Normalmente as máximas populares costumam estar certas, e a sabedoria do povo, originária de dezenas ou centenas de anos de conhecimento empírico, costuma acertar no ponto com as frases que nos deixam para a posteridade. “Nem tudo o que parece, é” é a melhor forma de descrever Schematic Void, um surpreendente puzzle game abstracto que está constantemente a apanhar-nos na curva, e que nos ludibria com os seus screenshots a assumirmos que é apenas mais um point-and-click puzzle game como tantos outros.
Desenvolvido pelo estúdio Meowton Games, Schematic Void é um daqueles jogos indie que aposta menos na explicação directa e mais na descoberta, convidando-nos a entrar num espaço abstracto onde o vazio tem mais peso do que aquilo que o preenche.

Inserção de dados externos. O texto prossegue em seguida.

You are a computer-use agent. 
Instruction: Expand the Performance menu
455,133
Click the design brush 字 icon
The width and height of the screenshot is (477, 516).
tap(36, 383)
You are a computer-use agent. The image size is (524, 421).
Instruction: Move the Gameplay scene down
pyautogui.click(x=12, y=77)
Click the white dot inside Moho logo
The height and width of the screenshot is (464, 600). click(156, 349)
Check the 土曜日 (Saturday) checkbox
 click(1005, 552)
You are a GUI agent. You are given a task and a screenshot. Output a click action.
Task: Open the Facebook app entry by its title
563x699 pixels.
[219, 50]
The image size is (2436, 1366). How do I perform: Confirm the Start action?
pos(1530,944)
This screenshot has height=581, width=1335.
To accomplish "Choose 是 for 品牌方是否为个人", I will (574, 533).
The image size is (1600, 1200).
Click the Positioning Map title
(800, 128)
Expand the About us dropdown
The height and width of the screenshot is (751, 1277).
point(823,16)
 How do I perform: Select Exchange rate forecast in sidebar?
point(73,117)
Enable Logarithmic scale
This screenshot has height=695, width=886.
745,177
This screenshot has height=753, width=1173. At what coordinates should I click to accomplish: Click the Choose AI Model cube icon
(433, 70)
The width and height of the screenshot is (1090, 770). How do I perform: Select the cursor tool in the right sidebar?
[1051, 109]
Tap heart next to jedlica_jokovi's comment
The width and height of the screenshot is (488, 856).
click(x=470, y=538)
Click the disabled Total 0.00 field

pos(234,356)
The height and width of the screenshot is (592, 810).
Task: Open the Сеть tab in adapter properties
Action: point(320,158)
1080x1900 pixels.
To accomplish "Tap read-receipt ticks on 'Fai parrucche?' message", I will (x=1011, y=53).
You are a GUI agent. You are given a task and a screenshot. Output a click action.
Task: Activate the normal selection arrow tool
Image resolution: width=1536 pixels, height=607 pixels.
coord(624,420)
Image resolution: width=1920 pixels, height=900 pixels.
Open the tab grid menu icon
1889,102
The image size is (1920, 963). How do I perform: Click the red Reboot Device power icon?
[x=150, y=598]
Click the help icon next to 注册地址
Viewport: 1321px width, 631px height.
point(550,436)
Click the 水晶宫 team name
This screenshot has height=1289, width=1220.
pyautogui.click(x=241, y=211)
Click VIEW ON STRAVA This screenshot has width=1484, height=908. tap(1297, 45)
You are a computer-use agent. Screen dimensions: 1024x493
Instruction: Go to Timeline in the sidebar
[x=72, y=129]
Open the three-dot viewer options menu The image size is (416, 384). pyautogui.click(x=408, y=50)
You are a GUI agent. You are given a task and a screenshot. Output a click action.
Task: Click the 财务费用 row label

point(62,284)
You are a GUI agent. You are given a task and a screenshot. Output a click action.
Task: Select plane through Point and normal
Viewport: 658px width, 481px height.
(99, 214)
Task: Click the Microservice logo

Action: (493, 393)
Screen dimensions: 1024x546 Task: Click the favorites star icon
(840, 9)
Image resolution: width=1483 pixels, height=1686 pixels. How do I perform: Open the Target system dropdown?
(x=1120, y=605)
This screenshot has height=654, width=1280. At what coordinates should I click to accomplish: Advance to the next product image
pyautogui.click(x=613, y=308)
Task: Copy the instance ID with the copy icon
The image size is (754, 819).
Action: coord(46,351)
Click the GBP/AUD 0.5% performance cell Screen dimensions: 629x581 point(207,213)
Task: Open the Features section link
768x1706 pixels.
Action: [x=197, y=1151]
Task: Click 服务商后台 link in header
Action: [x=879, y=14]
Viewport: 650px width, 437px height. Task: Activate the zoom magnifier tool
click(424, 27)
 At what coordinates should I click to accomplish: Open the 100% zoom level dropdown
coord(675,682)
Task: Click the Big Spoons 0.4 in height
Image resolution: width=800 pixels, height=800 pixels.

Desde os primeiros momentos no seu ambiente monocromático que sentimos que estamos perante uma experiência pensada para nos desorientar deliberadamente, com uma direcção artística minimalista e esquemática que parece saída de um manual técnico de um mundo que nunca existiu.
Mas é dessa abstracção que surge o tom humorístico e auto-consciente de Schematic Void: quebrando a quarta parede sempre que possível, com a ideia concreta que é, na realidade, um videojogo e que nos quer obrigar a virar todo o nosso raciocínio de forma lateral.

Sem nunca ter pressa nem vontade de nos dizer o que somos ou o que devemos fazer, em vez disso desafia-nos a observar, a experimentar, e a aceitar o desconforto mental como parte da necessidade de abstracção de raciocínio que nos quer provocar, e que precisamos de abraçar para resolver os seus muitos “níveis”.
É imediatamente claro que Schematic Void joga com a nossa percepção de espaço e de lógica: as mecânicas surgem de forma progressiva, obrigando-nos a aprender através de pequenas sugestões, por tentativas e pelo erro, mais do que por tutoriais explícitos.
Parte da nossa curta experiência e do seu desafio é sermos capazes de compreender as regras internas daquele universo estranho.

Schematic Void recusa-se a ser um jogo óbvio ou tradicional: é uma obra que quer que preenchamos as lacunas lógicas e encontremos sentido no vazio, oferecendo uma experiência única que só peca por ser curta.